Screen-element location entries:
# # # #

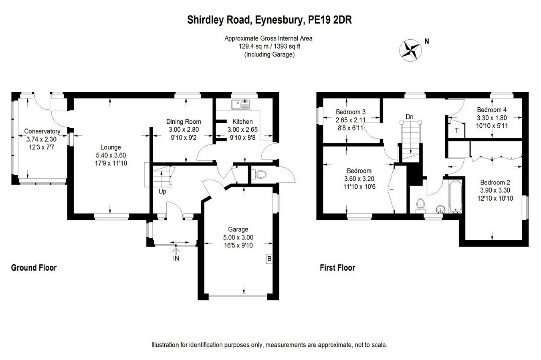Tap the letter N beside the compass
(x=427, y=41)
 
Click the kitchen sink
(x=240, y=104)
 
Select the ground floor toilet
(x=260, y=174)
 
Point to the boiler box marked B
(x=269, y=259)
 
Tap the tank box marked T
(x=457, y=131)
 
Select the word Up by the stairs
(x=162, y=191)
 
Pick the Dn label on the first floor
(x=409, y=117)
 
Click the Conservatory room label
(x=42, y=131)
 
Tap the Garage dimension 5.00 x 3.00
(x=238, y=237)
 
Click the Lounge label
(x=111, y=147)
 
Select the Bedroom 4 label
(x=492, y=110)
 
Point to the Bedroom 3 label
(x=351, y=112)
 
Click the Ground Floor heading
(x=34, y=267)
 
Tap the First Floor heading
(x=337, y=267)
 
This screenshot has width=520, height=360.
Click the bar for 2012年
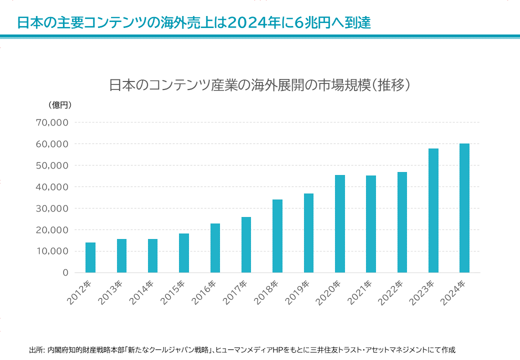(x=90, y=258)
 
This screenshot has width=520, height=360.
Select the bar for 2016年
(x=215, y=248)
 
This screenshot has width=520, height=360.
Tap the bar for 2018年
(x=278, y=236)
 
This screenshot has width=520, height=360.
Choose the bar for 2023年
(x=434, y=210)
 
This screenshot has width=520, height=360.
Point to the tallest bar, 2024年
(x=464, y=208)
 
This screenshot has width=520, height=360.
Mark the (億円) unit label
(x=60, y=105)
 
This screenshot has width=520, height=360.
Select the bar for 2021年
(x=371, y=224)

# # # #

Exercise » Can you write out all the entries above again with every "bar" swapped for "column", keeping everything else the same and leaving out the pictures?

Solution »
Tap the letter N beside the compass
(x=427, y=41)
 
Click the kitchen sink
(x=240, y=104)
 
Select the ground floor toilet
(x=260, y=174)
 
Point to the boiler box marked B
(x=269, y=259)
 
Tap the tank box marked T
(x=457, y=131)
 
Select the word Up by the stairs
(x=162, y=191)
 
Pick the Dn label on the first floor
(x=409, y=117)
 
Click the Conservatory room label
(x=42, y=131)
 
Tap the Garage dimension 5.00 x 3.00
(x=238, y=237)
 
Click the Lounge label
(x=111, y=147)
 
Select the Bedroom 4 label
(x=492, y=110)
 
Point to the Bedroom 3 label
(x=351, y=112)
 
Click the Ground Floor heading
(x=34, y=267)
 
Tap the First Floor heading
(x=337, y=267)
 
This screenshot has width=520, height=360.
Click the column for 2012年
(x=90, y=258)
 
This screenshot has width=520, height=360.
Select the column for 2016年
(x=215, y=248)
 
This screenshot has width=520, height=360.
Tap the column for 2018年
(x=278, y=236)
 
This screenshot has width=520, height=360.
Choose the column for 2023年
(x=434, y=210)
 
This screenshot has width=520, height=360.
Point to the tallest column, 2024年
(x=464, y=208)
 
This screenshot has width=520, height=360.
Mark the (億円) unit label
(x=60, y=105)
 
This screenshot has width=520, height=360.
Select the column for 2021年
(x=371, y=224)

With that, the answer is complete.